About SSO with Okta

Shipium supports single sign-on (SSO) using Okta as your SAML identity provider. This document provides guidance for configuring SSO with Okta in the Shipium system. For more general information about SSO requirements and Shipium, see SSO for Your Shipium Account.

Configure SSO for your Shipium account using Okta as the identity provider

Step 1. Obtain values from Shipium

To start the process, Shipium's IT team will provide your team with an entity ID value and sign-in URL.

Step 2. Set up an Okta developer account

Your Shipium team member is available to assist as you set up Okta as your SAML identity provider, but the process is outlined in the following steps.

To begin, you'll need to sign up for an Okta developer account, which requires you to log in to your Okta account.

Step 3. Configure Okta SAML integration

Once you have a developer account with Okta and you sign in to the Okta Developer Console, you'll use the App Integration Wizard to add Shipium as an application for use. From the Okta navigation menu, you'll select Applications from the primary Applications menu.

When prompted to select the sign-in method for the new app integration, you'll select SAML 2.0.

You'll use the SAML App Wizard within Okta to create the SAML integration. We suggest using Shipium as the app name.

Next, you'll establish general and SAML settings for the Shipium app. A Shipium IT team member will provide the values you need for Single Sign-On URL and Audience URI (SP Entity ID). For Name ID Format, you'll select "Unspecified". From the next dropdown menus, you'll select "Email" for Application Username and "Create and update" for Update Application Username On.

For the Attribute Statements (optional) section, you'll provide the values in the following table to determine the name structure for your account users.

The Group Attribute Statements (optional) section is optional for Shipium setup.

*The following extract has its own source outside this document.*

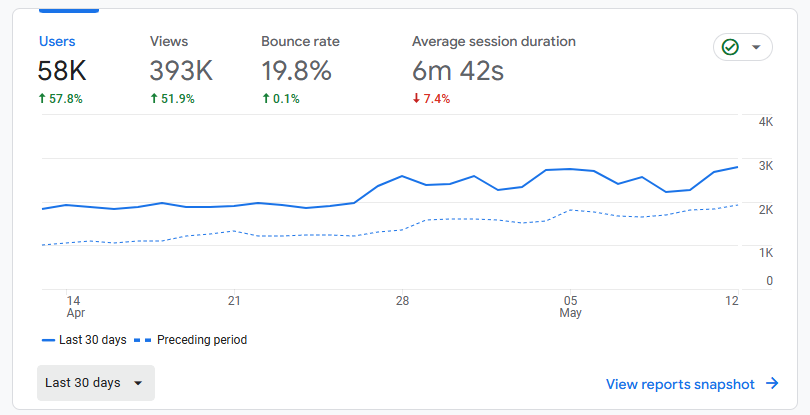Click the 58K users total value

coord(61,71)
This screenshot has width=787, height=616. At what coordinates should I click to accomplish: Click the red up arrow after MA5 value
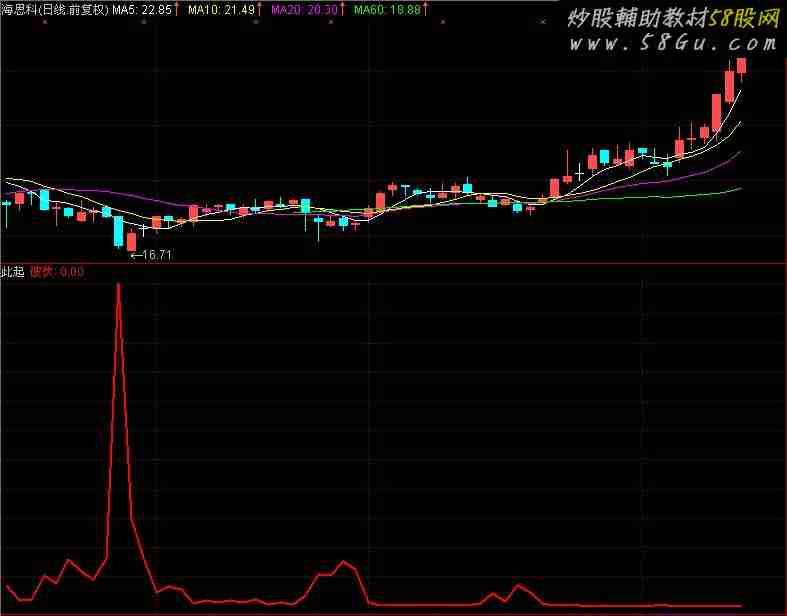177,9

This step enables group mapping, eliminating the need for user configuration in the Shipium Console following integration. If you choose to complete group provisioning at this step, you'll provide "group" as the Name, "Unspecified" as the Name Format, "Starts with" as the Filter, and "shipium" for the Filter field. You will also need to set up groups in Okta for the mapping to function correctly for users in your organization to have the following permission levels in the console:

• shipium_admins, for users with administrator-level permissions
• shipium_editors, for users with editor-level permissions
• shipium_viewers, for users with viewer-level permissions

When you've completed this step, you'll click the Next button at the bottom of the screen. Once you select Next, Okta will request configuration information about your app integration. After making your selection, you will click Finish.

Step 4. View setup instructions for needed requirements

After completing the SAML integration with the app wizard, you'll be directed to the sign-on page for the newly created Shipium app. You'll click View SAML Setup Instructions to complete the process, but you'll want to note the identity provider single sign-on URL and download a copy of the X.509 certificate before proceeding.

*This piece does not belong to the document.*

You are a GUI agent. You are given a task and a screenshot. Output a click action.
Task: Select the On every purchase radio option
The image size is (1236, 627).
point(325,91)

The SAML setup instructions will provide the information Shipium needs to complete setup on our end. You can simply copy the Identity Provider (IdP) Metadata XML file from the Optional section and provide that value to Shipium. Alternatively, you can share the Identity Provider Single Sign-On URL, Indentity Provider Issuer, and X.509 Certificate values with your Shipium team member.

Step 5. Provide credentials to Shipium

To configure SSO for your organization's account users, you'll need to provide the following values to Shipium's IT team:

• Sign-in URL
• Sign-out URL
• X.509 signing certificate
• Email address attribute (Optional)

You can find details about these requirements in Requirements for Configuring SSO with Shipium.